Given request → Count the lines of the material below that contain the string "menu". Give only the number.

Records for this exercise →
* * * * * * * * *

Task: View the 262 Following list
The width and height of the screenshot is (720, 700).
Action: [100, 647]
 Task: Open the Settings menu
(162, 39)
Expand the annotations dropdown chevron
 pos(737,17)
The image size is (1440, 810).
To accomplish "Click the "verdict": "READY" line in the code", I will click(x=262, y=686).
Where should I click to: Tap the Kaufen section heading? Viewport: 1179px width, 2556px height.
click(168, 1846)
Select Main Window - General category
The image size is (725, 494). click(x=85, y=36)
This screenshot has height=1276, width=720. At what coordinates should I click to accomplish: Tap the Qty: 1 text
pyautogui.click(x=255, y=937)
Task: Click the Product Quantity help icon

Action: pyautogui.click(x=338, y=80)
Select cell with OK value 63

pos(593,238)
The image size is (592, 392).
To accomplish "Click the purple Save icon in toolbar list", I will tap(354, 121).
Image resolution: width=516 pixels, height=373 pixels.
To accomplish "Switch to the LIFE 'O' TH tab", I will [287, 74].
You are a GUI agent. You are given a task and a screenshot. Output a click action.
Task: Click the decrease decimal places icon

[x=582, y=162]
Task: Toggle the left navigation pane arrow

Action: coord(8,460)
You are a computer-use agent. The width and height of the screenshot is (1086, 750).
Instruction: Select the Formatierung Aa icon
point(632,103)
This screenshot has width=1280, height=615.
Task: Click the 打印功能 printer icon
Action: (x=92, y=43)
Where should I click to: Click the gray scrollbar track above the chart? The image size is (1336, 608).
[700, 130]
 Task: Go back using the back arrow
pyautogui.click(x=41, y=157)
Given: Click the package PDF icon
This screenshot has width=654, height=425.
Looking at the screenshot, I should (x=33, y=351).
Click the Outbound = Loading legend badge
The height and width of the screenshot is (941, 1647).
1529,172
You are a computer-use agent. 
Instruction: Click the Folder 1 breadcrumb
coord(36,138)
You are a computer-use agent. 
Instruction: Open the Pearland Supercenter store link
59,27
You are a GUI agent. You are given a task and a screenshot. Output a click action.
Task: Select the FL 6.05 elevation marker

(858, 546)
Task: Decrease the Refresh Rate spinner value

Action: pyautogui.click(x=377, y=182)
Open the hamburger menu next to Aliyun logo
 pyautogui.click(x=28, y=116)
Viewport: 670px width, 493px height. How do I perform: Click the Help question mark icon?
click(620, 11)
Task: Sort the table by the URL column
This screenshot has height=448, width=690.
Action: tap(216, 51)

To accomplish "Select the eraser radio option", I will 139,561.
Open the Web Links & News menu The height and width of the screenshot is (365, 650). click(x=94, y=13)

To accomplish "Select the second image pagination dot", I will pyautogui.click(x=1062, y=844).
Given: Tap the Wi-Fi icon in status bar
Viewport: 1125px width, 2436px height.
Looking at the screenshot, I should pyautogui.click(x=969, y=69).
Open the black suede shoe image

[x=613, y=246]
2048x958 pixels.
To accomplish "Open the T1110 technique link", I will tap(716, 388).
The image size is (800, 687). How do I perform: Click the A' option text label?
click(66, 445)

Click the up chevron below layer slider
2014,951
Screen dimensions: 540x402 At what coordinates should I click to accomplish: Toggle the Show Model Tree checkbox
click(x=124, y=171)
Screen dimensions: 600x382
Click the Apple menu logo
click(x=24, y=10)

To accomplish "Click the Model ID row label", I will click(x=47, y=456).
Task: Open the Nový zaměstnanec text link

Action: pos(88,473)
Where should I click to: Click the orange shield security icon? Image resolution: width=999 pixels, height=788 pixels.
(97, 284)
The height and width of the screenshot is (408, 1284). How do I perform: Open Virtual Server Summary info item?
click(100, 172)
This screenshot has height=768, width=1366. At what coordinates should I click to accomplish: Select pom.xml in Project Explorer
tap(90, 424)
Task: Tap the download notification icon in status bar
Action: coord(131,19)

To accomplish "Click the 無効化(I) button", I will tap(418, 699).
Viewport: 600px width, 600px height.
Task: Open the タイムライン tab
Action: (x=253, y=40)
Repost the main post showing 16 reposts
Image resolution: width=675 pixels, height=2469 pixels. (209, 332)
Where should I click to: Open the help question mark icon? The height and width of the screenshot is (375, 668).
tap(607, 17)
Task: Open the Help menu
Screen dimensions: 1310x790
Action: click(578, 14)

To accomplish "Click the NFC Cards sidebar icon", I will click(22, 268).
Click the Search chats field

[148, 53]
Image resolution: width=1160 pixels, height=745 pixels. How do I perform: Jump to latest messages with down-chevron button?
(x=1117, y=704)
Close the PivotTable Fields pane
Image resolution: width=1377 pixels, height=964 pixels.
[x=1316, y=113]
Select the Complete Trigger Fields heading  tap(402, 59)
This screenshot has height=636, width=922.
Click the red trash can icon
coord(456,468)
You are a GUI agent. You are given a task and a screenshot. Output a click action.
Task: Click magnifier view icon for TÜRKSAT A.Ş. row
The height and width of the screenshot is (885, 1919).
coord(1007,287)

* * * * * * * * *

Finished task → 5